I would have been tempted to say, "well, sorry, with my schedule with my daughter (I have her during the week from , playing it by ear is pretty much an impossiblity, I have to plan ahead. I can do X day at Y time or A day at B time. Let me know if either works for you".
And who is the "us" for sushi tonight that he'd be joining?
Sheri
Oh I should've mentioned who the us is. It would be just my and me going out for dinner. Do you think he thinks the 'us' may be referring to my daughter?
So, you think I was too accommodating? I know he has read my email. I just have to wait for his reply.
I just don't get it - he wants to meet me but he is iffy on setting a date....
Yes, that was definitely my impression (that it was you and your daughter), but that's why I asked rather than assuming.
I wouldn't count on him being sincere about "wanting to meet you" until he sets and keeps that first meet appointment. People say things that they don't mean all the time online.
Sheri
You're right. At least with me putting it out there, I will know soon enough if he is a flake.
So, I'm not going to email him, I'll just wait for him to actually set the date.

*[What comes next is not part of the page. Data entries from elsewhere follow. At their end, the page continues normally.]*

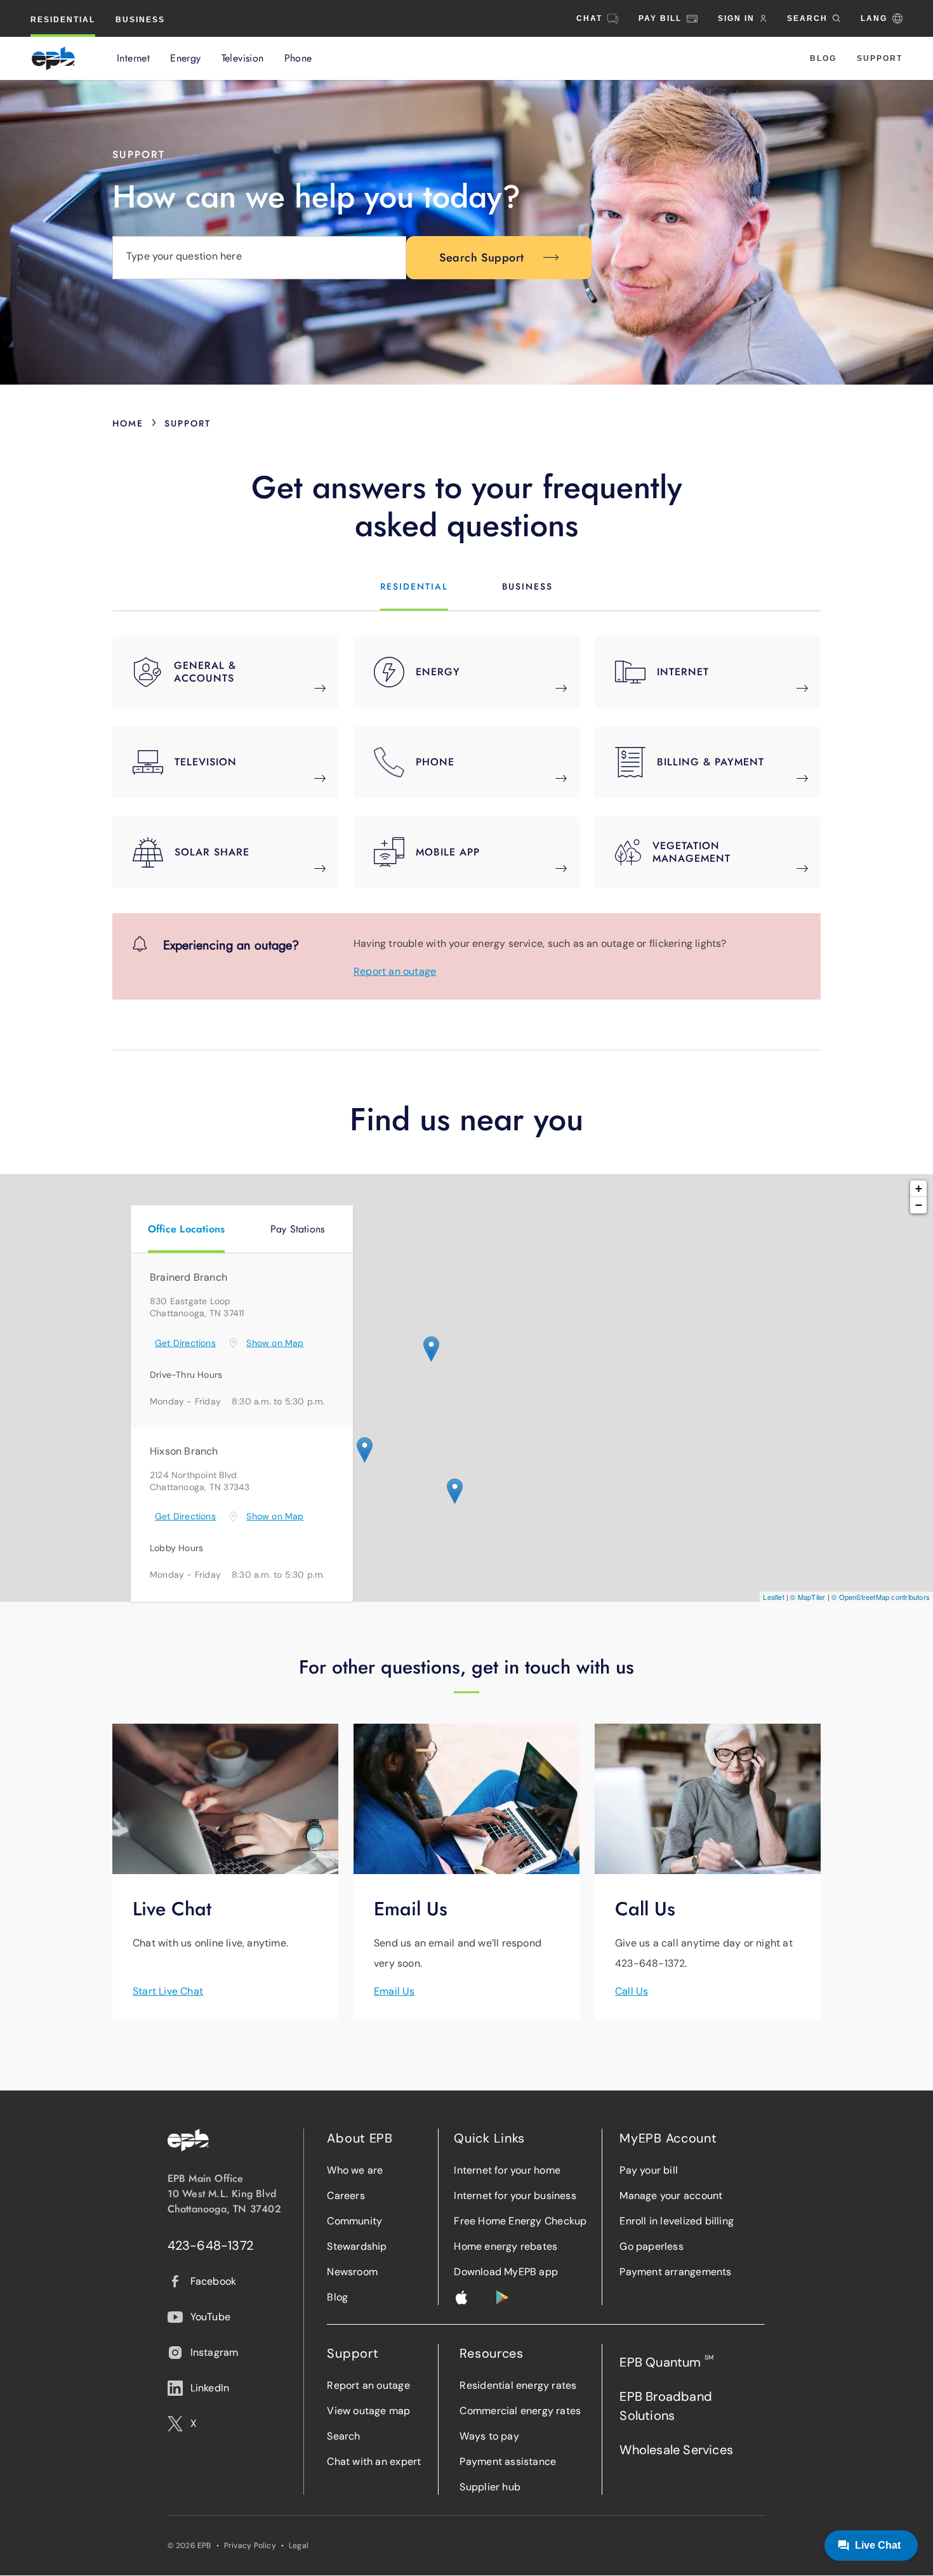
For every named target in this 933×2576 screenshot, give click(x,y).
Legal (298, 2545)
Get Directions (185, 1343)
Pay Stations (297, 1229)
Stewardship (357, 2246)
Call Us (631, 1991)
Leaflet (773, 1597)
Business (140, 19)
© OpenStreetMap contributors (880, 1597)
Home (127, 423)
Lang (874, 18)
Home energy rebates (505, 2246)
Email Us (394, 1991)
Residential (62, 19)
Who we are (355, 2170)
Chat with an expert (374, 2461)
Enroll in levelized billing (676, 2221)
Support (880, 58)
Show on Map (274, 1343)
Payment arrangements (675, 2271)
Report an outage (395, 971)
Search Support (481, 257)
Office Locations (186, 1229)
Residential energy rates (518, 2385)
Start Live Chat (168, 1991)
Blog (823, 58)
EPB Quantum (666, 2361)
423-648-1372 (211, 2245)
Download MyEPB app (506, 2271)
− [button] (918, 1205)
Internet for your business (515, 2195)
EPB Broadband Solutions (665, 2406)
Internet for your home (507, 2170)
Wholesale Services (676, 2449)
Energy (185, 58)
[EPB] (53, 58)
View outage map (368, 2410)
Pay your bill (648, 2170)
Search (343, 2436)
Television (243, 58)
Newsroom (352, 2271)
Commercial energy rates (520, 2410)
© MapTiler (807, 1597)
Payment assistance (508, 2461)
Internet (133, 58)
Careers (345, 2195)
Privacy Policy (250, 2545)
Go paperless (651, 2246)
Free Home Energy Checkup (520, 2221)
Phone (298, 58)
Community (354, 2221)
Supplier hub (490, 2486)
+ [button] (918, 1188)
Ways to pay (489, 2436)
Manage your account (670, 2195)
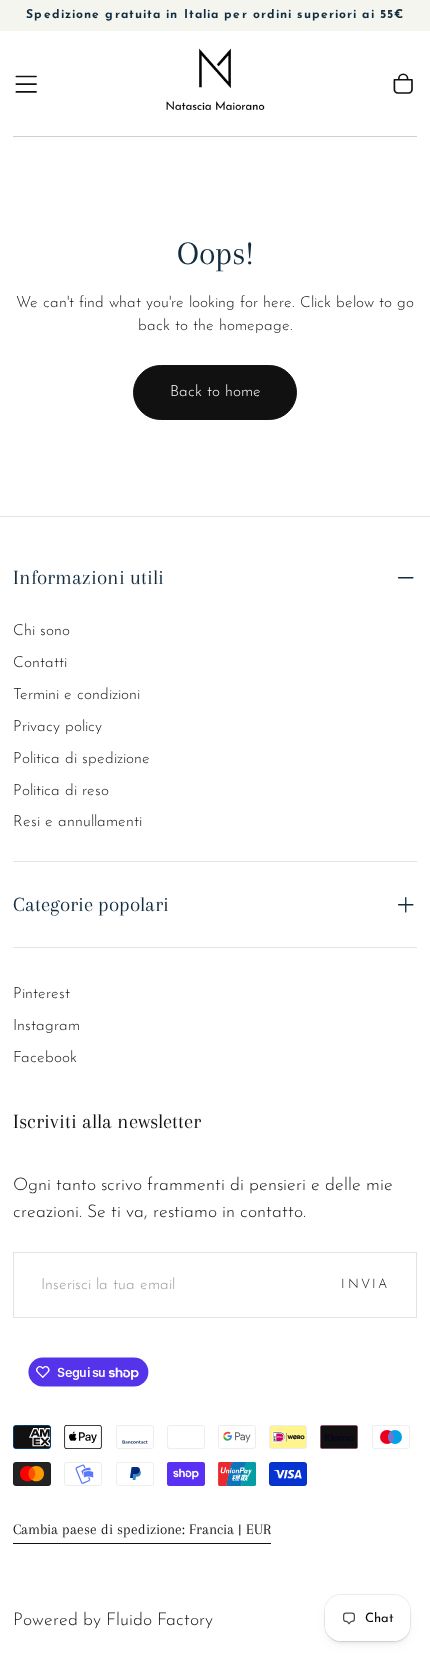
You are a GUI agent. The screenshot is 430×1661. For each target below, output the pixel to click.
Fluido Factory (159, 1620)
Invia (365, 1284)
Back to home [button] (215, 392)
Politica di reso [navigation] (61, 791)
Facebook (45, 1058)
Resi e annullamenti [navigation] (77, 822)
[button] (26, 84)
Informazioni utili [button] (88, 577)
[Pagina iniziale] (215, 83)
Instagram (46, 1026)
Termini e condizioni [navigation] (76, 695)
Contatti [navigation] (40, 663)
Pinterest (41, 994)
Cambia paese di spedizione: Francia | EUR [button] (142, 1529)
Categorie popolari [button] (91, 904)
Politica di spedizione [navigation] (81, 759)
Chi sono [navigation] (41, 631)
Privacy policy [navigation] (57, 727)
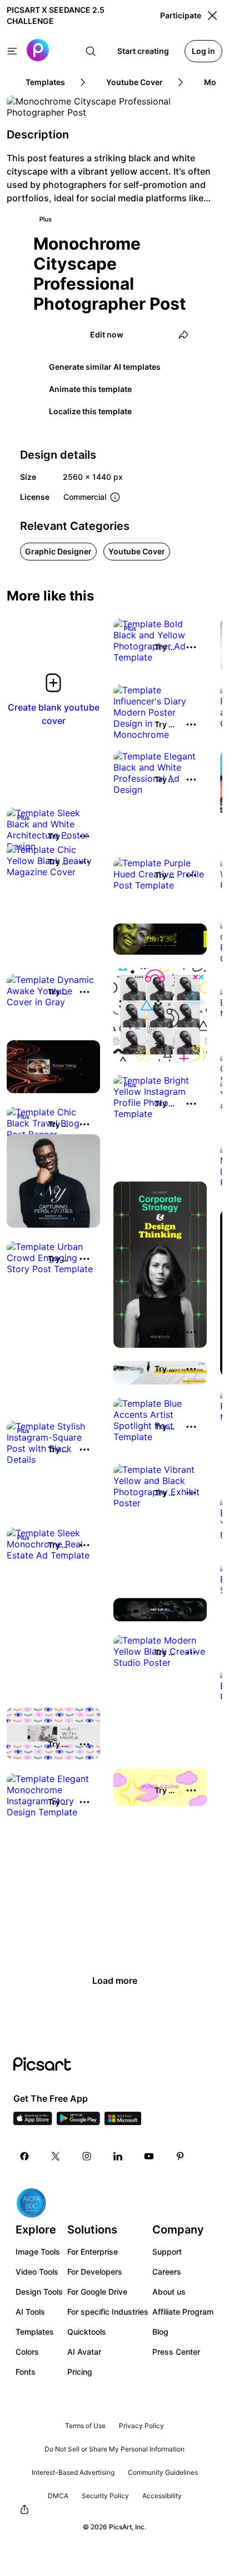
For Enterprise (92, 2251)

Ugh, my Ex could never pick a time or date for anything...always wanted to leave his options open until the last minute. I hated it! So this guy really rubbed me the wrong way.
He said:
I may be available on Sunday evening.------I thought: Hello? Today is Saturday, when will you figure it out?
I have my daughter on the weekends and I bring her home Sunday at dinner.------I thought: Hello? If you really want to see me, you'll commit to dropping her off at 6 so you can meet me for a drink at 7.
I may be free then.-----Hello again?
I might be free during the week sometime as well. ------We will all be free sometime this week, but nothing happens until you decide to say WHEN and WHERE.
Let's play it by ear.-----------Play what by ear? All I have heard so far is ambivalence.
Are you available during the week to go out for a drink or coffee?------okay, maybe I am, but if I pick a date and time will you say you MAY be free then?
IMHO if one person suggest a date and time that isn't good, the other person, if they are serious, should suggest an alternative date and time. Not "Let's play it by ear."
I may sound harsh, and if so I apologize because I don't know anything about you or this guy. But if it were me: NEXT!